Les nouvelles du bord – Expédition Sir Ernst
Vendredi 28 janvier. Il est 22 h je prends mon quart. Aujourd’hui le Cap Horn nous a laissé passer en nous faisant bénéficier de conditions particulièrement clémentes.
Nous sommes partis à 5 heures ce matin de la caleta Delegada sur la cote argentine du canal de Beagle située près de l’estancia Haberton. Cette estancia a été crée par l’ex missionnaire Thomas Bridges en 1887, qui a officié à Ushuaïa auparavant. Thomas Bridge et sa famille ont appris à connaitre les indiens Yaghan, à apprécier les nuances de leur langue ainsi que leur adaptation à ce milieu si hostile à l’homme civilisé. Thomas les a respecté, et a rédigé le premier dictionnaire Yaghan. Aujourd’hui l’estancia est un site historique qui reçoit du public et accueille des hôtes pour déjeuner et diner. Lucas, un de ses fils, a écrit un merveilleux ouvrage qui retrace tous les détails de leur histoire « Aux confins de la terre: Une vie en Terre de feu ». Lucas a grandit avec les Yaghans, puis a développé l’exploitation familiale en employant des indiens. Dans ce livre il relate la cohabitation de leur famille avec les Yaghans et les autres tribus des environs.
La journée a été maussade. Il a crachiné la plupart du temps, mais nous avons pu observer beaucoup de pétrels et d’albatros posés sur l’eau faute de vent. Certains, sur notre route, nous ont fait des démonstrations de laborieux décollages. Nous sommes conscients que nous les obligeons à fuir notre passage mais ne pouvons nous dérouter pour chaque oiseau.
Nous avons aussi aperçu une baleine à quelques centaines de mètres et entendu son souffle. Nous sommes impatients de les retrouver en Antarctique.

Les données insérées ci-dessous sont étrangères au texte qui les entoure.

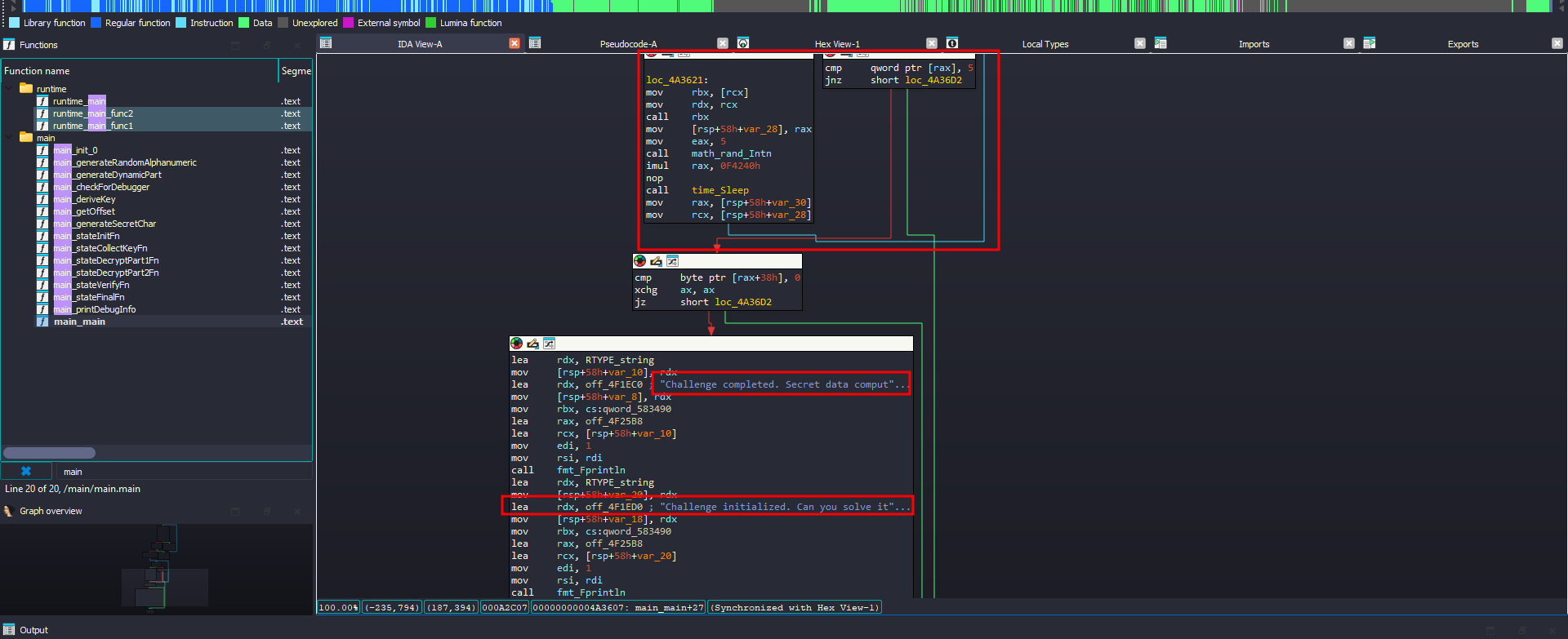Collapse the runtime folder in Functions
The height and width of the screenshot is (639, 1568).
point(10,89)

En soirée, nous avons approché le Cap Horn par le Nord à travers l’archipel des Iles Wollaston pour passer au plus près. Le phare flanqué sur la partie Est de l’ile nous est apparu en premier. C’est l’un des derniers phares à être gardé toute l’année par des représentants de l’Armada Chilienne qui sont affectée une année complète avec leur famille à cette mission. La pluie s’est arrêtée et le soleil est sorti, nous permettant d’admirer le rocher du Cap Horn qui culmine à 426 m dans un décor de nuages et clairs obscurs caractéristiques de la Patagonie et de la Terre de feu. Comme pour saluer le début de notre traversée vers le continent blanc, un groupe de dauphins est venu nous offrir une série de pirouettes. Il nous ont escorté un moment comme pour nous dire allez y les gars! C’est par là!
Quel cadeau nous a offert « Mère Nature » ce soir !
Avec une quinzaine de nœuds de vent, au petit matin, des albatros plus grand ont fait leur apparition. Dans leur ballet caractéristique, ils réalisent des passages en majestueux planés à quelques mètres de notre Sir Ernst. Est ce une curiosité de leur part? Attendent ils un bout de poisson qu’un pêcheur pourrait rejeter? Au bout d’un moment, ils s’éloignent et disparaissent à l’horizon.
Nous abordons cette traversée sous les meilleurs auspices. Sir Ernst est parfaitement adapté à ce voyage qu’il a déjà effectué deux fois. Il est en parfait état.
L’équipe, François, Hervé, Philippe et moi sommes tous en forme et en symbiose.
La suite à l’arrivée dans les glaces.